Jennifer Ables: Well, if you are from the school of thought that we might not have entered wars in either Iraq or Afghanistan had 9/11 not happened, then nearly everyone I have worked with is connected to those attacks in some way or another. One of the most important parts of doing this kind of work is respecting the patient’s privacy. I do not ask anyone’s medical condition or their background – they all deserve to be treated equally regardless of how they came to be in my class.
Ritmo Bello: What advice can you give to military service members and veterans who want to take advantage of what your organization offers?
Jennifer Ables: Try it! If you risk nothing, you gain nothing! If you are afraid or think that you can’t dance, you are not alone. I always tell people, “if you already knew how to dance, you wouldn’t need me and I’d be out of a job!” If there isn’t already a class near you, email me, and I’ll get to work to get one there! And if you don’t like salsa, stick around, as I’ve been known to throw in a little Bachata, Merengue, Country Western, and even Foxtrot!

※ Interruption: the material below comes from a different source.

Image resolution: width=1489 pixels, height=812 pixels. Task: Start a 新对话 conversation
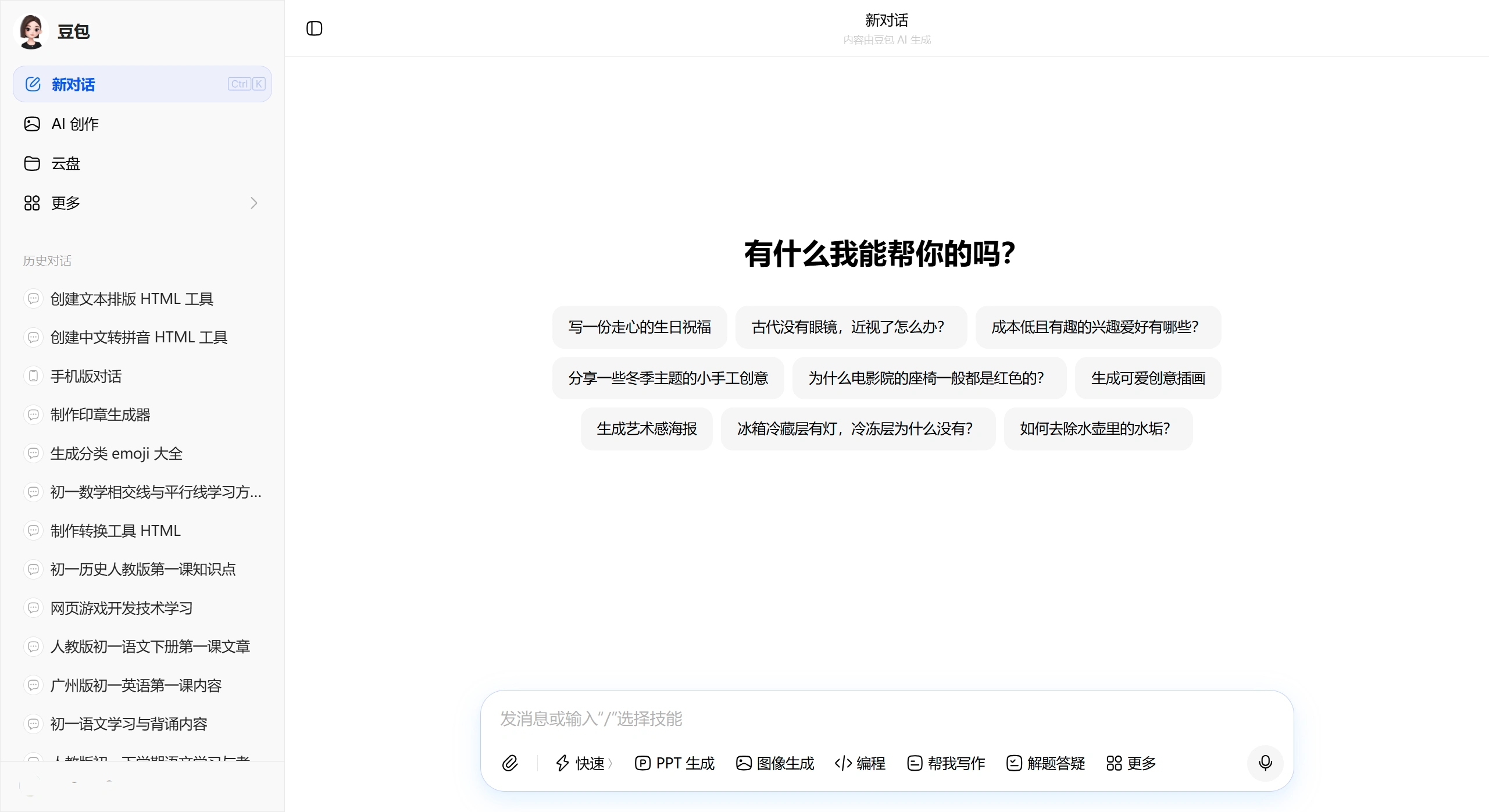74,84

Ritmo Bello: What’s next for Soldiers Who Salsa?
Jennifer Ables: We are currently working on getting classes started in the Washington, D.C. area at the new Walter Reed National Military Medical Center and we’d like to be able to offer classes at other military medical facilities throughout the U.S. and eventually abroad. We will definitely be looking to interview interested teachers, so if you know of someone who might be a good fit, please let us know. On a personal note, I’d like to see if we can get J.R. Martinez (from “Dancing With The Stars”) as a spokesperson!
Ritmo Bello: Is there anything else you’d like to share here that I haven’t covered so far?
Jennifer Ables: I get requests all the time for pictures and videos, and out of respect for the patient’s privacy, we will likely not have many forms of media in that way. Its one thing to go out dancing at a club, but a patient may not want to advertise that he or she has a medical condition for which they are seeking treatment by being in pictures. The last time the word got out that there might be a photographer present, less than half the class showed up regardless of the fact that they have the right to not sign a waiver allowing their image to be used. Also, each base has very strict policies and procedures involving images at military bases .
Ritmo Bello: Do you have contact information in case anyone from the Ritmo Bello dance community wants to contact you?
Jennifer Ables: Absolutely! My personal email is firstname.lastname@example.org, and I can always be reached at (301) 529-9431. Our website is soldierswhosalsa.org and you can also “like” us on Facebook and follow us on Twitter @soldierswsalsa.
Ritmo Bello: Jennifer, thank you so much for your time and good luck with your mission for the troops.
Jennifer Ables: Thank you! This has been the most rewarding work of my entire career and it is an honor to give back to the military community, who give so much of themselves but have to struggle so often when they return. We appreciate the opportunity to share with you what we do, and look forward to meeting many more members of the Ritmo Bello dance community!
About Jennifer Ables:
Jennifer relocated to San Diego from the Washington, D.C. area in January of 2010. When not teaching salsa classes, Jennifer helps guys who hate to shop look good as a Style Advisor with J. Hilburn (jenniferables.jhilburn.com), enjoys playing ball with her dog Ella, and grabbing some great Vegan fare at any one of San Diego’s fine eateries.